━━━━━ SOURCE EXCERPT
Method and apparatus for manufacturing solar heater panels

A method and apparatus for assembling a fluid conducting tubular member into secure engagement with a channel integral with an elongated solar heat absorbing plate. The apparatus includes an elongated inflatable tube secured to an upstanding wall fastened to a table top. A fixture having a shallow V-shaped concave face is mounted on said table top with the concave face adjacent and parallel to said tube. An elongated plate having a channel parallel with the longer plate edges is positioned between the tube and the fixture with the channel opening toward the fixture. When the tube is inflated, it presses the plate toward the concave fixture surface. Plate edges contact and are restrained by the fixture edges, while the center of the plate is free to move further toward the fixture, flexing the plate in a manner increasing the diameter of the channel. A tubular member having an outside diameter equal to or greater than the unflexed channel diameter is inserted into the channel. When the tube is deflated, the plate returns to the unflexed state. The tubular member is thus firmly held in the channel, providing a rigid and secure assembly, with excellent heat transfer characteristics.

BACKGROUND OF THE INVENTION 
This invention relates in general to solar energy hearing equipment and, 
more specifically, to a method and apparatus for manufacturing solar 
heater panels for use in such equipment. 
Many different types of solar energy collecting systems have been devised, 
with a variety of means for conducting the collected heat into a working 
fluid. One system which has been found to be very effective is described 
in U.S. Pat. No. 4,011,856, assigned to the assignee of this application. 
The system disclosed by that patent uses solar heating panels consisting 
of elongated plates, each having a channel along the plate centerline into 
which is secured a fluid carrying tubular member. Solar radiation falling 
on the plates is absorbed and conducted to the tubular members, and then 
to a working fluid flowing through the tubular members. For efficient 
operation, the tubular members must be securely held in the channels, with 
the inner surfaces of the channels and the outer surfaces of the tubular 
members in tight contact for good conductive heat transfer. 
Many methods and apparatuses have been developed for fastening plates or 
fins to tubes for use in heat exchangers or other devices. Often, tubes 
are welded, soldered or brazed to plates or fins. Thin walled tubes are 
often damaged during welding or forming operations required in these 
methods. Also, these methods tend to produce relatively small contact 
areas between plate and tube. 
Sandberg, in his U.S. Pat. Nos. 2,585,043 and 2,666,981, presses tubes into 
shallow grooves in metal sheets, forcing the tube into the sheet to form a 
tube holding channel. The apparatus required to do this is complex, 
cumbersome and slow. Also, since this technique requires the tube to act 
as the sheet deforming tool, the tube is likely to be deformed, damaged or 
cracked during the forming operation. Even with heavy walled tubes and 
thin sheets there is substantial risk of damage to the tubes. The Sandberg 
method and apparatus is not suitable for use with a combination of thin 
walled tubes and thick plates of the sort used in solar heater panels.
━━━━━━━━━━
━━━━━ INFORMATION GIVEN
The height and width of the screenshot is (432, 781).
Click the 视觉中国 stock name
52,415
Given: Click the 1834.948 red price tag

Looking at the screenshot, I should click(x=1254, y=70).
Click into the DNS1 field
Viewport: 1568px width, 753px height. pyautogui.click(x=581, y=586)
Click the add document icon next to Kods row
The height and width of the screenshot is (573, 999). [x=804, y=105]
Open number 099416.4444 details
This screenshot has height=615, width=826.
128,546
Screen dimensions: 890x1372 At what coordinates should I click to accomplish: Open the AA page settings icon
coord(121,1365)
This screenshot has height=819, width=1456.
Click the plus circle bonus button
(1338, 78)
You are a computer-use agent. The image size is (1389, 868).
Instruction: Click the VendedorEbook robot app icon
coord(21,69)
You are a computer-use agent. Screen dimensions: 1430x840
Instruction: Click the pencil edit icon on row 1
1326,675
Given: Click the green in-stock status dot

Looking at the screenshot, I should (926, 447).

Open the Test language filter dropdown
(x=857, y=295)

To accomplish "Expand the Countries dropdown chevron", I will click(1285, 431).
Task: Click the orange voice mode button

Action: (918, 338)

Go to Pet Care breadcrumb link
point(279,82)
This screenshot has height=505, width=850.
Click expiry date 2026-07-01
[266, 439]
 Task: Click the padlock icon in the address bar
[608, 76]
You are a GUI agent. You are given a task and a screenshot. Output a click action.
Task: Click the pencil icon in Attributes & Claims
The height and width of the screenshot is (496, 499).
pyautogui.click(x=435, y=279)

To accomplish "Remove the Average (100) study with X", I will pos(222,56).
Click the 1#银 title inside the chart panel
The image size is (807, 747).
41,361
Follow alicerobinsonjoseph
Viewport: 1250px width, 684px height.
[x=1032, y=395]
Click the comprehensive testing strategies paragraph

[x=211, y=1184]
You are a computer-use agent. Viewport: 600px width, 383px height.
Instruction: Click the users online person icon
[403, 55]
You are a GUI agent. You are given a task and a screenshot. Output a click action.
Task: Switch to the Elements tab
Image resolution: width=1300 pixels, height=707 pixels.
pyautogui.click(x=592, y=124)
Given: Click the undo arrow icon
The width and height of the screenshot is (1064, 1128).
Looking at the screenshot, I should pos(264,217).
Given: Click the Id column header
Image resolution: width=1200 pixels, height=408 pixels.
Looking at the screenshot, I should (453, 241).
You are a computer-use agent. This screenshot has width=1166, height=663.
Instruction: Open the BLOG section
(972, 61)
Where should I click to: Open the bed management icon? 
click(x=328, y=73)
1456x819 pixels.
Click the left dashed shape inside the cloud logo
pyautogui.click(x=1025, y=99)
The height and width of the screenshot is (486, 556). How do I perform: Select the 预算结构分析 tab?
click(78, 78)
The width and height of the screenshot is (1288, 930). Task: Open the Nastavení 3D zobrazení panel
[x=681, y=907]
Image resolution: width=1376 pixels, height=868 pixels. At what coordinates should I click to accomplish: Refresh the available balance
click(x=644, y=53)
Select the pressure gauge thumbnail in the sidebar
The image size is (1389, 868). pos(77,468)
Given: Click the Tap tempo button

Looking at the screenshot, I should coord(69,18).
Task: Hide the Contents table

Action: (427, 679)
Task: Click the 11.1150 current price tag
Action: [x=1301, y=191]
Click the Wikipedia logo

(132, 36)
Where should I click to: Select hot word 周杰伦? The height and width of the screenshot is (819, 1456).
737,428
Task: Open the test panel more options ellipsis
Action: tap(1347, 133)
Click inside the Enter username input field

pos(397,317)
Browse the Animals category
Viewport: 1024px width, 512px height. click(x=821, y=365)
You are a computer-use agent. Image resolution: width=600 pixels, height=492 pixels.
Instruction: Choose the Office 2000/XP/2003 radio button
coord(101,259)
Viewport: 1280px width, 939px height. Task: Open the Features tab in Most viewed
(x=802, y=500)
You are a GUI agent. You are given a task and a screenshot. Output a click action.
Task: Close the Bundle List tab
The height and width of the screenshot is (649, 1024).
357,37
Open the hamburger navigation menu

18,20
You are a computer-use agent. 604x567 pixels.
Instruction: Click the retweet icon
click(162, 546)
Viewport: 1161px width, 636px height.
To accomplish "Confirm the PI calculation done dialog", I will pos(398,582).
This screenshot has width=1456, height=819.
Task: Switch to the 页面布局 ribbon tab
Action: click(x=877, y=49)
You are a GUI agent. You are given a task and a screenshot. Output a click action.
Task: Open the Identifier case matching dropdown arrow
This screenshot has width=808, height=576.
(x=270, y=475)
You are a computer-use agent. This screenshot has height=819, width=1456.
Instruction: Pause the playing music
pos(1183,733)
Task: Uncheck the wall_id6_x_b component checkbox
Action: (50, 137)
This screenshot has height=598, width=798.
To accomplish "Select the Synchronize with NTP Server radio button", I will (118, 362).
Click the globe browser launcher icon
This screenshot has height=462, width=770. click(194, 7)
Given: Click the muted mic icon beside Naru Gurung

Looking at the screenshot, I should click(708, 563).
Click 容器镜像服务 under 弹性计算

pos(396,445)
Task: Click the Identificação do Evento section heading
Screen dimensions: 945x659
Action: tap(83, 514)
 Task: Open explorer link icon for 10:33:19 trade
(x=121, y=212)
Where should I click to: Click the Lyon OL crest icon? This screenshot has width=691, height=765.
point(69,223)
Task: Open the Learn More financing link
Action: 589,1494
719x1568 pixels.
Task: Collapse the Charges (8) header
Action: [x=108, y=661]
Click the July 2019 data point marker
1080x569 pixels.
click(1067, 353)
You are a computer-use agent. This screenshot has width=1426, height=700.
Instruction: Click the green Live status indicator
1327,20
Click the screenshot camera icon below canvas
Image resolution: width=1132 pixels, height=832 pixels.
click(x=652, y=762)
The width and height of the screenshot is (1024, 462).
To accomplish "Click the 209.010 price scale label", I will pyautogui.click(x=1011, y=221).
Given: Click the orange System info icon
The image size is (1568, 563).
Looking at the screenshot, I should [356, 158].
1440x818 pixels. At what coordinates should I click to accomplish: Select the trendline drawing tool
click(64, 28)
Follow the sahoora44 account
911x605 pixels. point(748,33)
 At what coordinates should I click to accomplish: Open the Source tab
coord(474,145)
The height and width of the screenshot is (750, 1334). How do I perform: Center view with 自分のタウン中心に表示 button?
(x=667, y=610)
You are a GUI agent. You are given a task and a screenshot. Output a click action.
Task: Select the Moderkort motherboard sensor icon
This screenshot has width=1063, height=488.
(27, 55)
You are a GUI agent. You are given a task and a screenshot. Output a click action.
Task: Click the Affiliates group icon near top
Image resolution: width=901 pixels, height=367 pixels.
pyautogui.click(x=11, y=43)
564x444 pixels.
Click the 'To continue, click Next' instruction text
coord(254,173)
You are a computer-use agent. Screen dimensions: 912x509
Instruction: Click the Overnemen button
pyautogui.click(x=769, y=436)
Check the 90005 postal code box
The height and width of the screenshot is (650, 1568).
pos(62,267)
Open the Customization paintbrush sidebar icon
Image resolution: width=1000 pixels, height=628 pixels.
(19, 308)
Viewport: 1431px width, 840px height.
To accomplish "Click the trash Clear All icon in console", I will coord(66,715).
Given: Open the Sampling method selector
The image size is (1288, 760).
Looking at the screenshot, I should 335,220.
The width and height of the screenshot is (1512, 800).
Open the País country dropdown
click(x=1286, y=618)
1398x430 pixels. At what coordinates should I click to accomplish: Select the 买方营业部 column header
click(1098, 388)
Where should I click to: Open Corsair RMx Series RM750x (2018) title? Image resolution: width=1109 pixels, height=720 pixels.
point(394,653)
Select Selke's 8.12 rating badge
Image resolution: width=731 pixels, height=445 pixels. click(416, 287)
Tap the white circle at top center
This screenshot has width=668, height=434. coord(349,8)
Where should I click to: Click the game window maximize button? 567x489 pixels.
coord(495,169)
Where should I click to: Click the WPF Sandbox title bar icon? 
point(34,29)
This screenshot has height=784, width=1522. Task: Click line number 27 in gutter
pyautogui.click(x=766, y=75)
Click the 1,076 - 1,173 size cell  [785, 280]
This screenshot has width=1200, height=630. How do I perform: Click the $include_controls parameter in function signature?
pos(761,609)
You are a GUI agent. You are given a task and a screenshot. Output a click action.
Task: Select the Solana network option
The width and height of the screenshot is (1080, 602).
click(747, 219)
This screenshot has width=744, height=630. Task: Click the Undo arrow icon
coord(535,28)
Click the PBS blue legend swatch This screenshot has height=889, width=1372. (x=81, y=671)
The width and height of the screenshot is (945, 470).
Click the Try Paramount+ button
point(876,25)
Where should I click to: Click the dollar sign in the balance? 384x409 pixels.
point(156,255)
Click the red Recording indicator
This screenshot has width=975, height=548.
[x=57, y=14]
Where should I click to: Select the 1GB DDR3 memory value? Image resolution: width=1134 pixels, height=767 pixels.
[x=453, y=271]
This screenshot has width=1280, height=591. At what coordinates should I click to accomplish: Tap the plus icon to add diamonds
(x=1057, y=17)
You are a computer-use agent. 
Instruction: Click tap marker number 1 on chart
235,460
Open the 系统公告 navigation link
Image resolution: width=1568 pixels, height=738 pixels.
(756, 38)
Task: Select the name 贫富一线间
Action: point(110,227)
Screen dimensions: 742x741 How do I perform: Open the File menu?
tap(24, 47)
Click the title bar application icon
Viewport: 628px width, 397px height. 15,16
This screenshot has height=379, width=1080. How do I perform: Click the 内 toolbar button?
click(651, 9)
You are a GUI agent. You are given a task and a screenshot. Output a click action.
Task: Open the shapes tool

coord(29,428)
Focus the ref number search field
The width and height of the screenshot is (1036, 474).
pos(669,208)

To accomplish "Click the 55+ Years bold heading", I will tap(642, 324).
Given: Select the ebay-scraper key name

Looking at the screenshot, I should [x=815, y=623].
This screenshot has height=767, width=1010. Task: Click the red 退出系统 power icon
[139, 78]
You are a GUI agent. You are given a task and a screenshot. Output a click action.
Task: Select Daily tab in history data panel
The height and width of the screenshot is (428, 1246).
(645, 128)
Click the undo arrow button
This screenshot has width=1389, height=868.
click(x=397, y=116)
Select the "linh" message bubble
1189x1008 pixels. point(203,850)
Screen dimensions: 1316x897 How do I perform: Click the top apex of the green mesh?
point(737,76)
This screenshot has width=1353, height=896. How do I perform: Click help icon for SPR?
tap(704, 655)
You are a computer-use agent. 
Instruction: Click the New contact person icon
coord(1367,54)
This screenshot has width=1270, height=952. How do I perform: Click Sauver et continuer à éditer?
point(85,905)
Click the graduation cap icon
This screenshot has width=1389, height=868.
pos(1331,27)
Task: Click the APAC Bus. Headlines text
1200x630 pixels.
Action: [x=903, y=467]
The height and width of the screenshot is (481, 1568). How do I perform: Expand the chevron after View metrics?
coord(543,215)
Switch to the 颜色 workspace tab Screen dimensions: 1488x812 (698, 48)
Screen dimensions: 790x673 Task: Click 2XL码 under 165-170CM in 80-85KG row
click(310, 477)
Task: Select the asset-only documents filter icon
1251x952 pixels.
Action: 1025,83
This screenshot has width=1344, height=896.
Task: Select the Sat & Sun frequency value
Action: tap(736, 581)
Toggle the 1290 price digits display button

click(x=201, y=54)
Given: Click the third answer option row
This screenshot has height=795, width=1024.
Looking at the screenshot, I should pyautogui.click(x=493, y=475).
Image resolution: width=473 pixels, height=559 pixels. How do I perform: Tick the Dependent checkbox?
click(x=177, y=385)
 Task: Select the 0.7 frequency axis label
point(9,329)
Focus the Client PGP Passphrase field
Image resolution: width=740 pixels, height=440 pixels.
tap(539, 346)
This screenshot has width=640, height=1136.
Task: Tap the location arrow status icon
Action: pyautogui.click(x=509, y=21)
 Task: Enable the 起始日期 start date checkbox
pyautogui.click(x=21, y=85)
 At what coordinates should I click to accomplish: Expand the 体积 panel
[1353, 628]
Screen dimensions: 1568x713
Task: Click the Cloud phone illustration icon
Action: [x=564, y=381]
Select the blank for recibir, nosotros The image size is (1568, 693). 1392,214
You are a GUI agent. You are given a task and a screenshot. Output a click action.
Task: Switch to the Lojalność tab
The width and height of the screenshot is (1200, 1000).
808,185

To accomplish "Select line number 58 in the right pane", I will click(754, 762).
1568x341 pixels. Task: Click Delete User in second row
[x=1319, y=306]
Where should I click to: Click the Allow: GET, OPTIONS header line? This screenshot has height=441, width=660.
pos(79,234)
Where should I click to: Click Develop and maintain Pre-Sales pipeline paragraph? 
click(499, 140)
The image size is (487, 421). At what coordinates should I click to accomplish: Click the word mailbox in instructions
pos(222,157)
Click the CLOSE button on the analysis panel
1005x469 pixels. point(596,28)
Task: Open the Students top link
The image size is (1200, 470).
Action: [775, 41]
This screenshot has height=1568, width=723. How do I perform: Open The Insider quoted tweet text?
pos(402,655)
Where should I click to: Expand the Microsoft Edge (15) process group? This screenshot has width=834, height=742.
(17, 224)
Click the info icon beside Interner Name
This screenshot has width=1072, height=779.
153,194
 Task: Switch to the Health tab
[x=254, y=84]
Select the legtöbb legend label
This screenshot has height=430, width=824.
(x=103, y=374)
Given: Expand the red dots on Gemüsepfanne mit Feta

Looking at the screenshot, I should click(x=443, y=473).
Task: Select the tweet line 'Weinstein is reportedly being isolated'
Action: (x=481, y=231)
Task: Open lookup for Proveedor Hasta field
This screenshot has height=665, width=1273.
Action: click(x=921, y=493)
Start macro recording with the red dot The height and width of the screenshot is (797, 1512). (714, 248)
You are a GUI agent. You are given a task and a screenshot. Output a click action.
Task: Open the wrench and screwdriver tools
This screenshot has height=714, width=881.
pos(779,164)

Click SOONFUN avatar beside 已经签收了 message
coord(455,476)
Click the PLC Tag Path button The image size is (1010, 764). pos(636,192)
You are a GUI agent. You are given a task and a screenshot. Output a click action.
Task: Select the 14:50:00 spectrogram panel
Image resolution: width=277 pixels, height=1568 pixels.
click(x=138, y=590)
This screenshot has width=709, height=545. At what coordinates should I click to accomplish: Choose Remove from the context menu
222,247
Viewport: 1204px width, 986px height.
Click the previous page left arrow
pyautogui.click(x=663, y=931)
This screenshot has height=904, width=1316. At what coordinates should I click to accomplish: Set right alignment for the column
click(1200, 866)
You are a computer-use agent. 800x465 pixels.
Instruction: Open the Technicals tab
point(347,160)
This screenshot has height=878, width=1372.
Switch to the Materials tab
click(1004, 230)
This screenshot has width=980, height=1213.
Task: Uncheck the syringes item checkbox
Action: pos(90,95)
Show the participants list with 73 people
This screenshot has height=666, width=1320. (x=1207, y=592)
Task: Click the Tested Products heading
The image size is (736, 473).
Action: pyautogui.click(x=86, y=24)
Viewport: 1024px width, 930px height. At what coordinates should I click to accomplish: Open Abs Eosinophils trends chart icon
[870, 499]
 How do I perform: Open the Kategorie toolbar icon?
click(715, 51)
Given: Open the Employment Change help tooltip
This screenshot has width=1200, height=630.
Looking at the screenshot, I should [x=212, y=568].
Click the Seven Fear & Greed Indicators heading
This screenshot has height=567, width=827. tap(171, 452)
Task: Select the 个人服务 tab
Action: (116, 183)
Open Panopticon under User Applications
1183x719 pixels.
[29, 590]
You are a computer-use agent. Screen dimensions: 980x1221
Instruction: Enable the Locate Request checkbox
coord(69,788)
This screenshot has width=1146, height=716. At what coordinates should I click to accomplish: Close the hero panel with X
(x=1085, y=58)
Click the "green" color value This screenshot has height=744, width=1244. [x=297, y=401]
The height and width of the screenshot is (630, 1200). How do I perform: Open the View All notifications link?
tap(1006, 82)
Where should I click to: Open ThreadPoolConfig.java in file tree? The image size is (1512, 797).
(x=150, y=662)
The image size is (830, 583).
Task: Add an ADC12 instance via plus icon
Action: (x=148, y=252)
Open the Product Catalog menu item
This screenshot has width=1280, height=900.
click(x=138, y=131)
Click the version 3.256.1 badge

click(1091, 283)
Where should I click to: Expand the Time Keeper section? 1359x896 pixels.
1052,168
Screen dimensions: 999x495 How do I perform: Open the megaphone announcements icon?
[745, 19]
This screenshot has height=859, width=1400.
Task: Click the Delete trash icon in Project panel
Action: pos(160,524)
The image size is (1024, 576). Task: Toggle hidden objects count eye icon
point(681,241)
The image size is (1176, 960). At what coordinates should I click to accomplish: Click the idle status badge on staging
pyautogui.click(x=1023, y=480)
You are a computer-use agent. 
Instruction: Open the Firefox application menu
━━━━━━━━━━
List every U.S. patent number cited in the solar heater panel patent text.

4,011,856
2,585,043
2,666,981